Second, having a bad day here and a bad day there wasn’t a sign of failure. It didn’t mean that the goal was falling apart. Rather, it meant that I was learning how to deal with an unusual day; it was part of making that kind of effort normal no matter what life threw at me. Usually, a one-off bad day was almost always followed by a few very good days.
Finally, somewhere around day 70 or so, it started to feel incredibly automatic, like I was reminding myself to do something normal, like going to the bathroom. I kept doing it through day 90, but there was a point in there where the “normal” switch flipped in my head and this new behavior became the new normal.
That’s really the sign of success, I think. It’s the point where I can take the training wheels off and stick to this new behavior for quite a while.
This doesn’t mean that the behavioral change is permanent, just that it’s my new “default” life pattern. Things may get altered as my life changes over time, but for now, that new behavior is part of the path of least resistance in my life.
If you think a behavior change in your life is something you need to do going forward to put yourself in a better direction, start off with a 30-day challenge. Commit to that change for 30 days. You don’t need to have that much structure for just 30 days, as you’ll be going through a “honeymoon” period where you’re enjoying figuring out the changes and, besides, there’s an end date to all of this.
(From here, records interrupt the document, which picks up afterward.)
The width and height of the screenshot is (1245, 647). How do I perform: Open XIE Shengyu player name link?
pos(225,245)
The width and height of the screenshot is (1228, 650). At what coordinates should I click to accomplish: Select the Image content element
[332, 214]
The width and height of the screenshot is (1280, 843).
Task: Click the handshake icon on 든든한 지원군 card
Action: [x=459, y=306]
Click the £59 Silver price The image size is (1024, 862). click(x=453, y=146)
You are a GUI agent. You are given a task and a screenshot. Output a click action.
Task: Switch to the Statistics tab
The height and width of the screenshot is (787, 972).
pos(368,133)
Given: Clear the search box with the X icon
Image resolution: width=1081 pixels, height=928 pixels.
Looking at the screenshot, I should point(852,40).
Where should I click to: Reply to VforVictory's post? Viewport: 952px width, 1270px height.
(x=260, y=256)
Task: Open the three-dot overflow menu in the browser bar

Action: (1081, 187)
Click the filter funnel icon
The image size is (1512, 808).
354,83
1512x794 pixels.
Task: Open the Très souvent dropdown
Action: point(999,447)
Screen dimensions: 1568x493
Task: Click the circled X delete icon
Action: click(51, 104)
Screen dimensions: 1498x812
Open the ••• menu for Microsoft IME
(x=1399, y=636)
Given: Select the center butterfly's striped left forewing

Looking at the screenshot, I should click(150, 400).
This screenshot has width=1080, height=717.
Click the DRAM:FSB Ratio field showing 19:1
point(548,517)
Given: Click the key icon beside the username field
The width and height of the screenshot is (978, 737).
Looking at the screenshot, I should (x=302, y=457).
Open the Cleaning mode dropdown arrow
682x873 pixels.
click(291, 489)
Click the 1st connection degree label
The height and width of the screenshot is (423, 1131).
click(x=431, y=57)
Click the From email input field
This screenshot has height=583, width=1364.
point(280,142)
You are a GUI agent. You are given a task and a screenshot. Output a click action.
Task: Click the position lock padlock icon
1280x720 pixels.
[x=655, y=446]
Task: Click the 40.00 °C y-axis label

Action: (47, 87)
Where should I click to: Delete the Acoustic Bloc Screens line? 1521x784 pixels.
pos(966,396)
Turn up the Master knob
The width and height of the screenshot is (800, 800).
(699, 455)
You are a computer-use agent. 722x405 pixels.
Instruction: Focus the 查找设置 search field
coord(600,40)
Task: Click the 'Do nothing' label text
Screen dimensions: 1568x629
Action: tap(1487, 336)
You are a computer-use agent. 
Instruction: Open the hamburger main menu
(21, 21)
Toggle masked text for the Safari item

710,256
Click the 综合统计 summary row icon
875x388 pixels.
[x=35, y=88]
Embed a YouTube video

After the 30 days, evaluate whether this change worked for you. Did you get some of the results you wanted? Was it a net positive in your life? Do you feel like things will continue to improve if you stick with it and made it the new normal?
It’s okay if you conclude that the change isn’t the right fit for you. In those situations, I usually assume that there’s something that I do want to change in my life that’s similar to this – or else I wouldn’t have wanted to do the challenge – but not exactly this, and that means I need to give it some more thought.
If it feels like something you want to have permanently in your life, I strongly recommend doing a 90-day challenge, as described above, using some of the strategies from Marshall Goldsmith’s book.
I’ve done this exact thing – or a close variation of this – for several different habits and it’s been incredibly effective at bringing about change, better than anything I’ve ever tried. You can certainly do simultaneous 90-day challenges as well if you’re willing to dislodge a lot of your normal habits and routines at once; I can confirm that at least two can work well at the same time.
The system as I described above really works, at least for me. I intend to keep it up with a new habit or two on a quarterly basis for a while, and I have a couple of pretty intense ones in mind for the third and fourth quarters of the year.
Good luck! (And, yes, I expect to revisit this topic again near the end of the year when discussing financial and other New Year resolutions.)